Monday, September 12, 2016

Saul "Canelo" Alvarez vs. Liam Smith

AT&T Stadium, Arlington, TX, Sept. 17
TV: HBO Pay-Per-View
By Peter Lim

Despite being the challenger, Alvarez's superior experience cannot be overstated in this fight. At age 26, Alvarez (47-1-1, 33 KOs) has already taken on the cream of the crop of the 154-pound division. With the exception of Floyd Mayweather Jr., he has defeated an impressive list of opponents - a handful of future Hall-of-Famers included - with an equally impressive array of styles.

Smith (23-0-1, 13 KOs), on the other hand, has built his record in relatively obscurity against a parade of equally obscure opponents. He won the vacant alphabet belt against a 17-1 fighter and defended it twice against opponents with deceptively-decent resumes. Style-wise, at this juncture of his career at least, Smith, 28, appears to be a one-dimensional bully who chugs forward behind a high peekaboo guard while shooting a long, thumping jab to set up more debilitating punches.

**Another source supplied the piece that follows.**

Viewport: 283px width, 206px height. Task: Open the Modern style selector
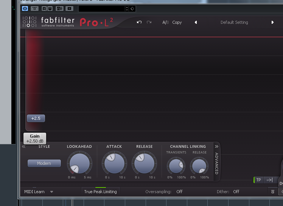[x=44, y=163]
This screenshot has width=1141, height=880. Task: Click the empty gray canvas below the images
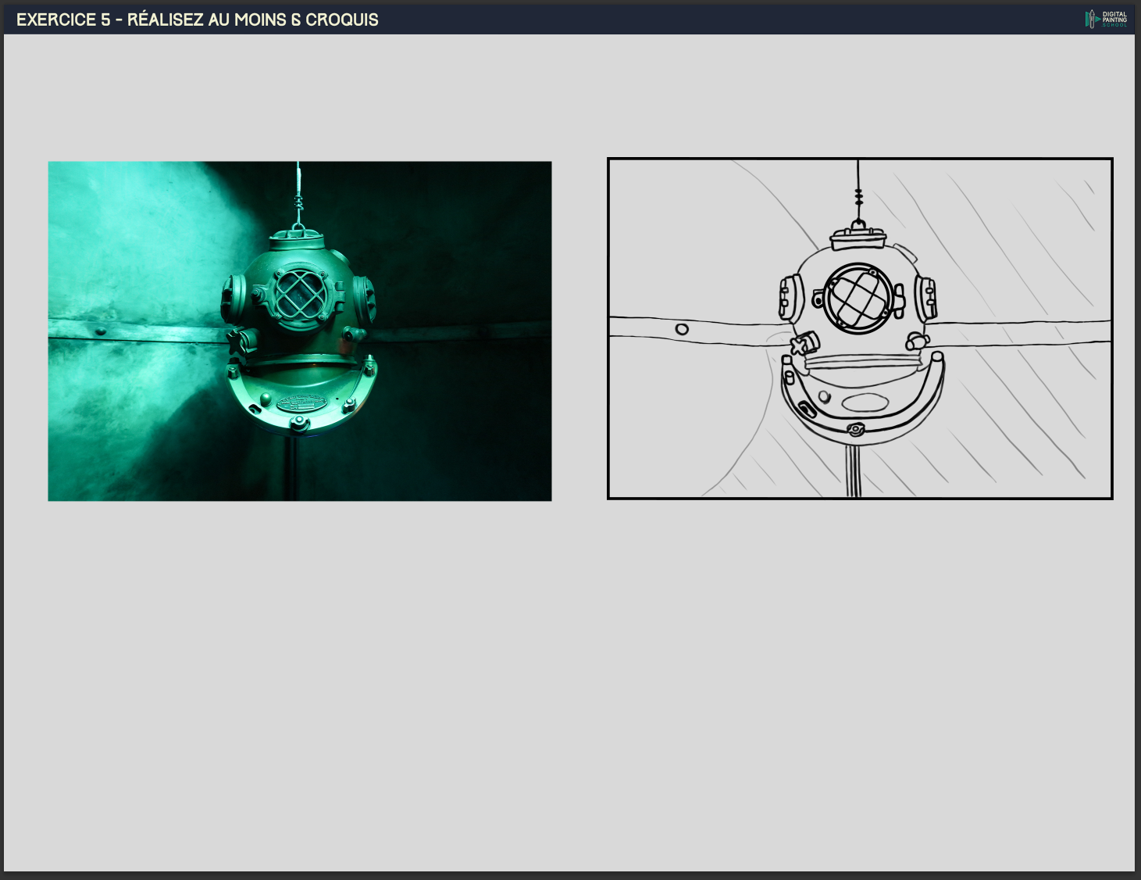(x=569, y=680)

His modus operandi basically boils down to landing first, landing harder and breaking his opponents down in a war of attrition.

The multi-faceted Alvarez might require two or three rounds to figure out Smith's aggressive approach, but once he does, the fight becomes a one-sided affair. The red-headed, Irish-looking Mexican will effortlessly sidestep Smith's charges and deliver pinpoint head-snapping and rib-rattling counters from both fists with a vengeance. Despite absorbing a sustained and brutal beating, the tough but overmatched Brit stubbornly refuses to wilt, forcing Alvarez to settle for an academic, lope-sided victory on the scorecards.

As long as Canelo can make 154 pounds, the much anticipated showdown with 3G seems unlikely. If he can sell 51,000 tickets against a guy like Smith, he doesn't need to move up before he is ready to guarantee himself a handsome payday. In the meantime, while waiting for him to grow into a full-fledged middleweight, a fight with one of the Charlo twins wouldn't be a shabby option. As for Golovkin, Daniel Jacobs, a fighter who has a better knockout percent than him, represents an equally intriguing if less marketable matchup than Canelo.